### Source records
---------------
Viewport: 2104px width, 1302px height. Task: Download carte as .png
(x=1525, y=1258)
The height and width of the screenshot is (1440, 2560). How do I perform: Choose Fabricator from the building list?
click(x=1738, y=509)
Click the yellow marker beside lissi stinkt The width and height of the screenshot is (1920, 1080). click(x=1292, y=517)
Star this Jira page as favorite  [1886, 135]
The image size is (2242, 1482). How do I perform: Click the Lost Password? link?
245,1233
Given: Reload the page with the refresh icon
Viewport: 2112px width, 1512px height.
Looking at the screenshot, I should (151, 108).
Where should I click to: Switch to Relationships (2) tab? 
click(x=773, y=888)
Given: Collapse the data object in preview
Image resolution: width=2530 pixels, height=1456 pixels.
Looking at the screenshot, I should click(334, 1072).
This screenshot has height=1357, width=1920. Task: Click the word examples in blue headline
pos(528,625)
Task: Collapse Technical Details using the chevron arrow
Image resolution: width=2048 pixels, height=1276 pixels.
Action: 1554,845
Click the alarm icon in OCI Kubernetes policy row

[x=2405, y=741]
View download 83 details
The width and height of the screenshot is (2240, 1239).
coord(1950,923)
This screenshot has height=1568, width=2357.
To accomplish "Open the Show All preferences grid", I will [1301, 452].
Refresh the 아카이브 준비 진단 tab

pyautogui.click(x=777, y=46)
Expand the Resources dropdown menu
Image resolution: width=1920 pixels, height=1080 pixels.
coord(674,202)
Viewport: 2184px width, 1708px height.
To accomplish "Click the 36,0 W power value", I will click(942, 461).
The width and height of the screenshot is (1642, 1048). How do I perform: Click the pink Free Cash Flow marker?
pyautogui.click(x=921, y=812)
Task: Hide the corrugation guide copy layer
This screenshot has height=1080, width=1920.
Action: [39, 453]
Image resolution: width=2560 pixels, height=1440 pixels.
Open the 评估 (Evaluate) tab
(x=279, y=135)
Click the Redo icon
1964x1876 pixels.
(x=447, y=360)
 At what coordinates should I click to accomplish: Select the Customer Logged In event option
---------------
Copy every entry exactly; no part may be left out.

Viewport: 2104px width, 1302px height. Task: Download carte as .png
(x=1525, y=1258)
The height and width of the screenshot is (1440, 2560). How do I perform: Choose Fabricator from the building list?
click(x=1738, y=509)
Click the yellow marker beside lissi stinkt The width and height of the screenshot is (1920, 1080). click(x=1292, y=517)
Star this Jira page as favorite  [1886, 135]
The image size is (2242, 1482). How do I perform: Click the Lost Password? link?
245,1233
Given: Reload the page with the refresh icon
Viewport: 2112px width, 1512px height.
Looking at the screenshot, I should (151, 108).
Where should I click to: Switch to Relationships (2) tab? 
click(x=773, y=888)
Given: Collapse the data object in preview
Image resolution: width=2530 pixels, height=1456 pixels.
Looking at the screenshot, I should click(334, 1072).
This screenshot has height=1357, width=1920. Task: Click the word examples in blue headline
pos(528,625)
Task: Collapse Technical Details using the chevron arrow
Image resolution: width=2048 pixels, height=1276 pixels.
Action: 1554,845
Click the alarm icon in OCI Kubernetes policy row

[x=2405, y=741]
View download 83 details
The width and height of the screenshot is (2240, 1239).
coord(1950,923)
This screenshot has height=1568, width=2357.
To accomplish "Open the Show All preferences grid", I will [1301, 452].
Refresh the 아카이브 준비 진단 tab

pyautogui.click(x=777, y=46)
Expand the Resources dropdown menu
Image resolution: width=1920 pixels, height=1080 pixels.
coord(674,202)
Viewport: 2184px width, 1708px height.
To accomplish "Click the 36,0 W power value", I will click(942, 461).
The width and height of the screenshot is (1642, 1048). How do I perform: Click the pink Free Cash Flow marker?
pyautogui.click(x=921, y=812)
Task: Hide the corrugation guide copy layer
This screenshot has height=1080, width=1920.
Action: [39, 453]
Image resolution: width=2560 pixels, height=1440 pixels.
Open the 评估 (Evaluate) tab
(x=279, y=135)
Click the Redo icon
1964x1876 pixels.
(x=447, y=360)
 At what coordinates should I click to accomplish: Select the Customer Logged In event option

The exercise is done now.